I programmed a trading algorithm to get me 50 Lambos. I also have acquired years of market data for back testing the algorithm. The algorithm has a few basic parameters that I modify and then back test and get some basic statistics on how the algorithm performed historically. This allows me to fine tune the parameters for max Lambos.
The problem is testing all these combos in my single threaded python app takes FOREVER. I want to get my video card to do it in parallel to speed things up significantly.
So, I’ve got the static read-only historical market data broken down into 4x 1-D float arrays (open, low, high, close). There is also a single 1-D int32 array with a unix timestamp. The indicies of these 5 arrays correspond to the same historical data point. To me, this should be in a shared memory.
Then I have the parameters, A start and end time to check in the above arrays, as well as a few other float values that I need to make decisions while traversing the market data (4x arrays above) between the start and end times.
As output, I have several statistics as floats (could be put into a float array if needed) that are captured to help shed light on how a particular parameter combination performed. The number of these statistics is fixed for any iteration and has no relation to the size of any input array.
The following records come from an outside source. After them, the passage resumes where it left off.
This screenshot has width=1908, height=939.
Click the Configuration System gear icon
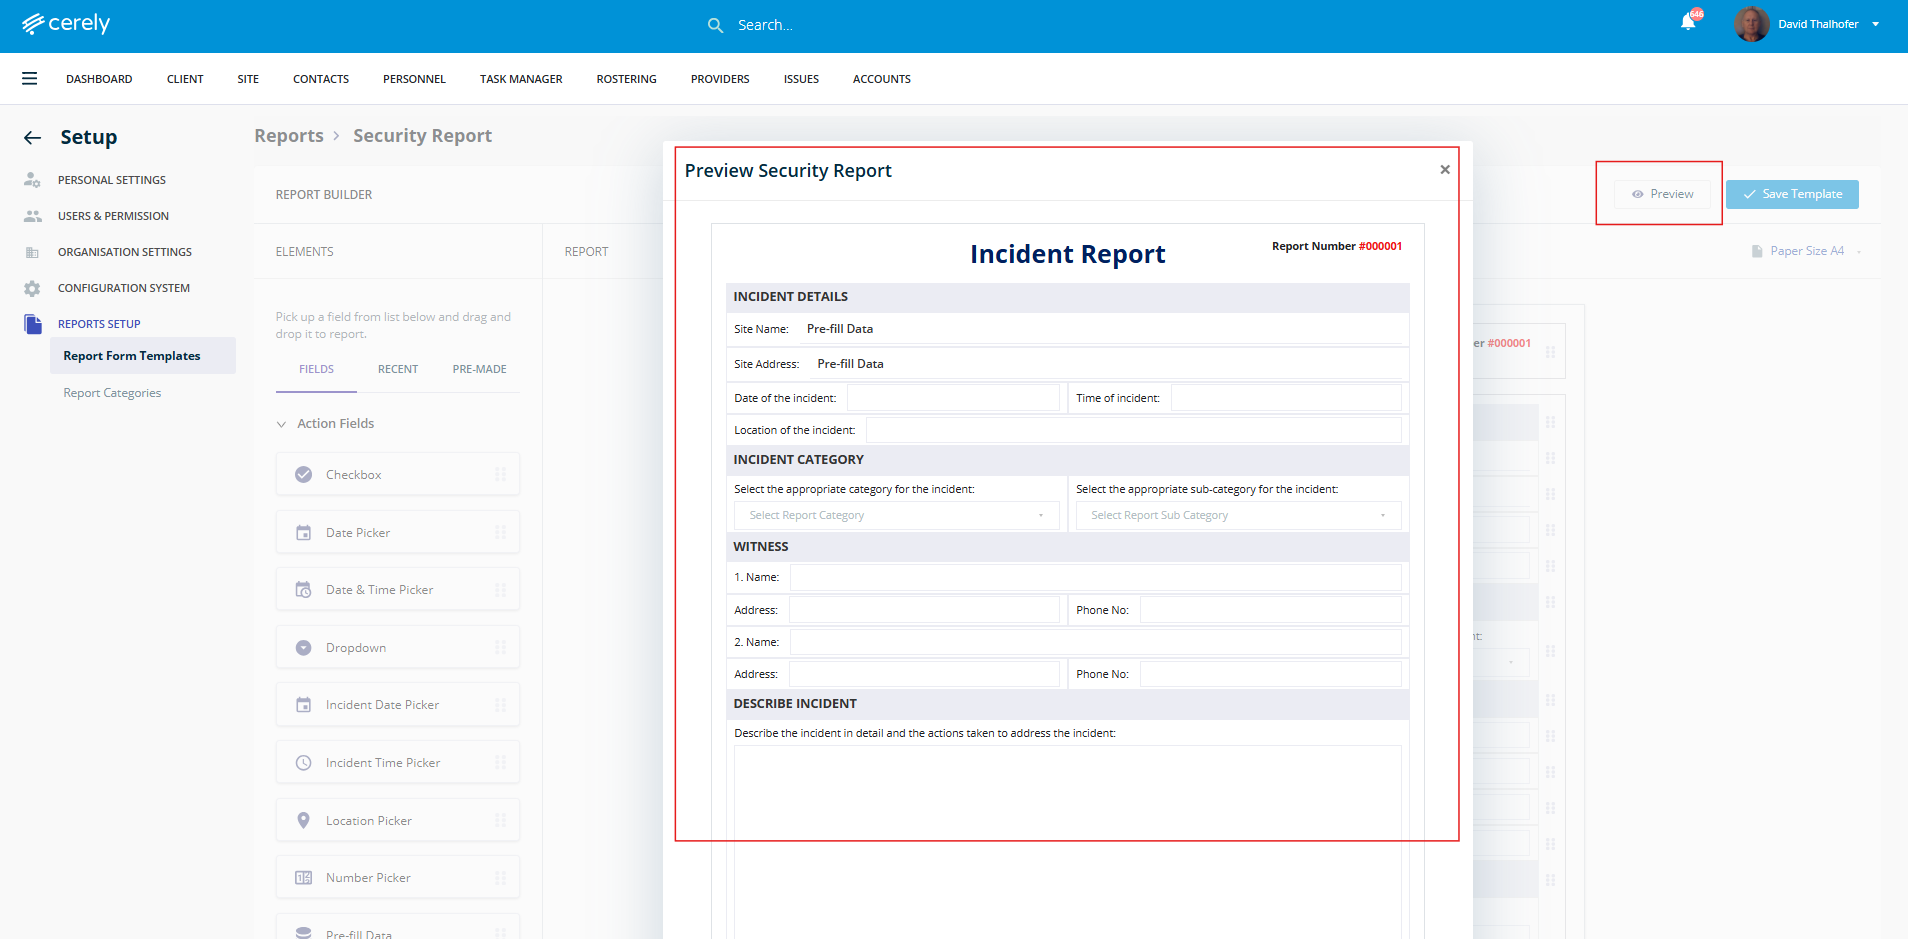pos(32,288)
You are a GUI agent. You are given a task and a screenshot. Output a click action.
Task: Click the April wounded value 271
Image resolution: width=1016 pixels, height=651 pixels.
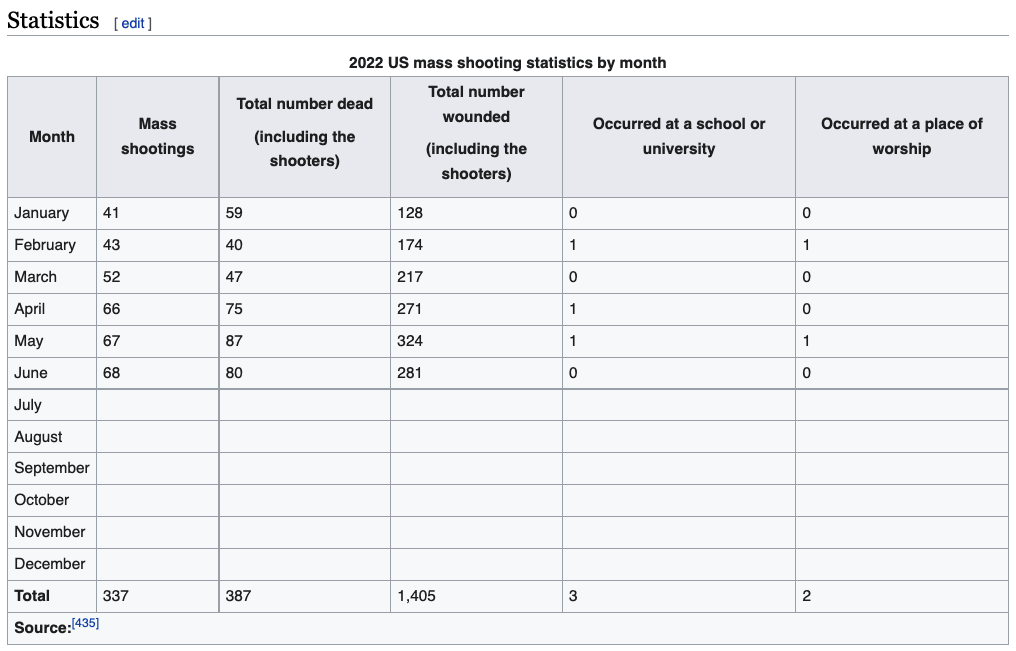coord(410,309)
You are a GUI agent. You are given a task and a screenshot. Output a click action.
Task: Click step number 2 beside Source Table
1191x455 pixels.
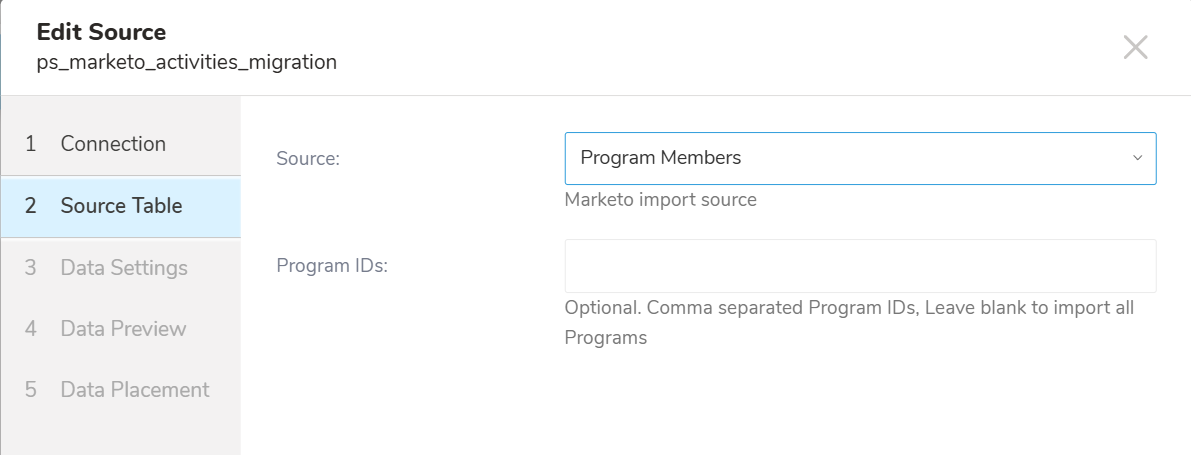click(30, 206)
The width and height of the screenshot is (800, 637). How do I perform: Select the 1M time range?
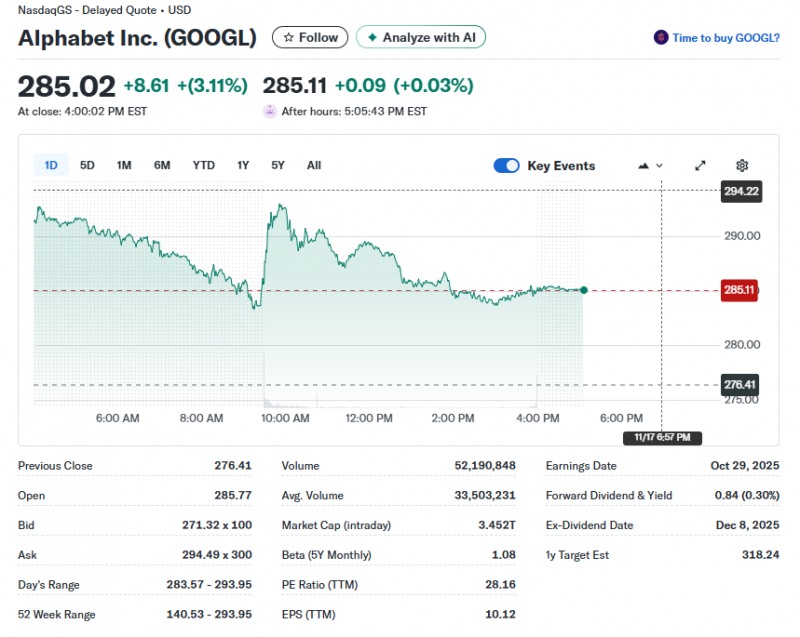click(124, 165)
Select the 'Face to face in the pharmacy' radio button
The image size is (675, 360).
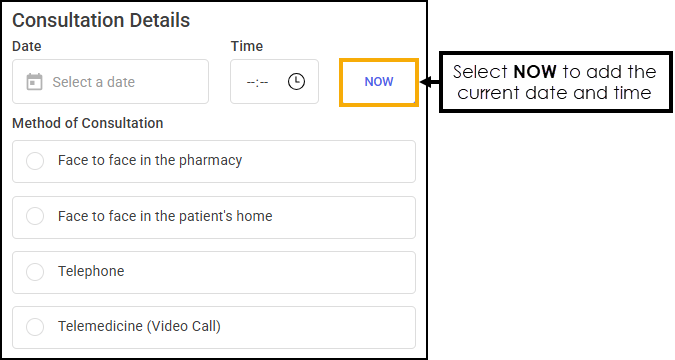35,161
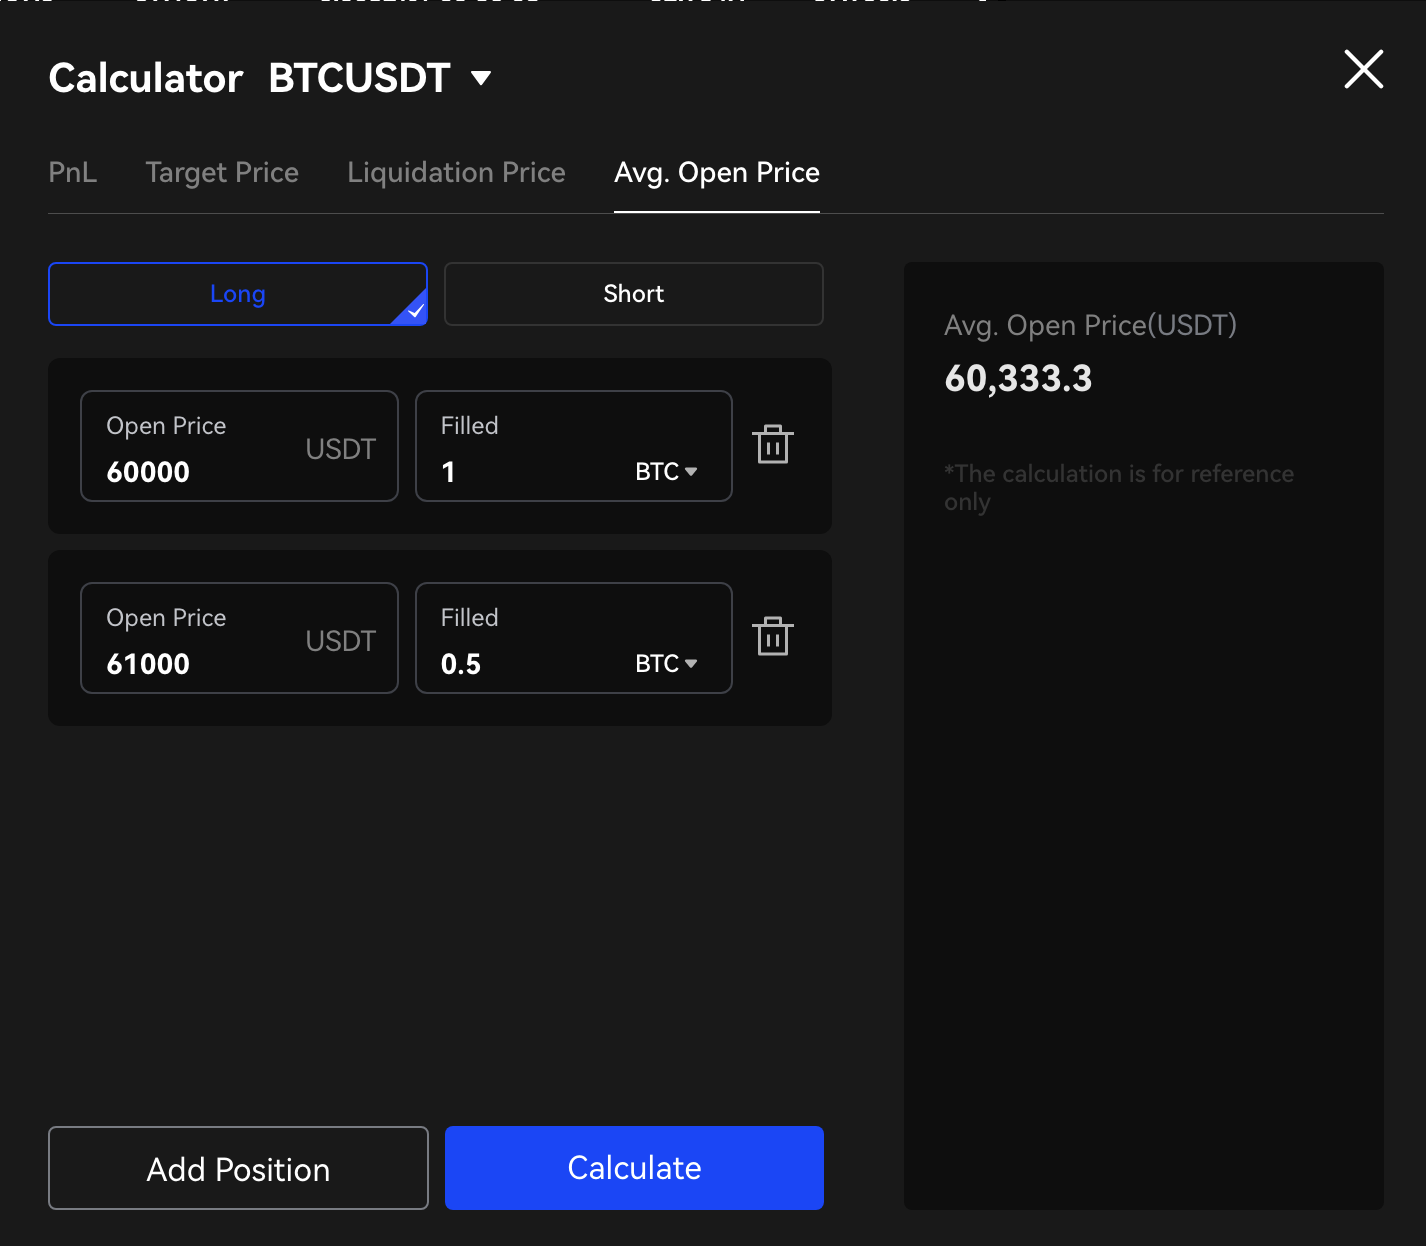The height and width of the screenshot is (1246, 1426).
Task: Delete the 60000 open price position row
Action: click(x=773, y=445)
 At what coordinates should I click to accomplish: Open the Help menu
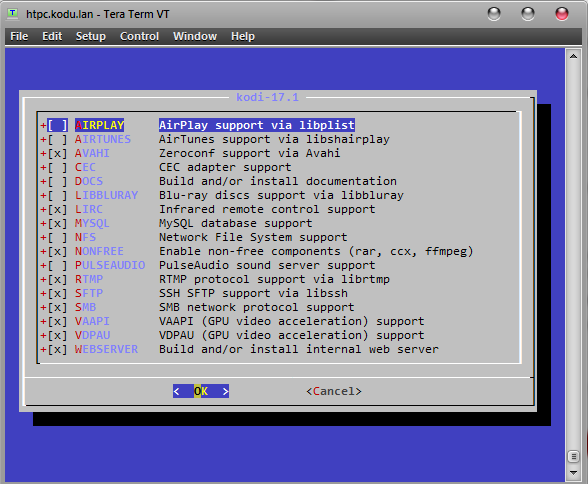[243, 36]
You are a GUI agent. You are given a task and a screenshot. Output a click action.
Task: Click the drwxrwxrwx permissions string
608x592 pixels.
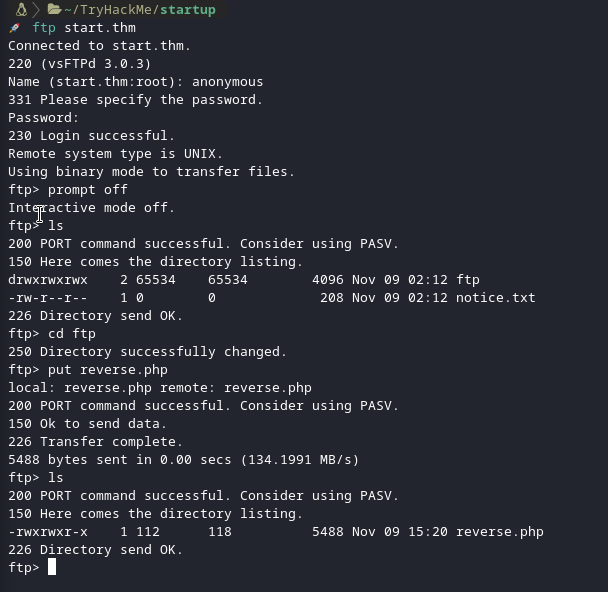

I took a look @ guvectorize, but it seems like the output array needs to be related to one of the input variable sizes. I also tried iterating through the historical data arrays, but it didn’t seem to like not starting at the beginning.
Am I looking in the right place? @guvectorize? If not, how can I get my back tester running on a GPU core?
I am new to all this (but am an experienced developer) so I would appreciate any pointers anyone has.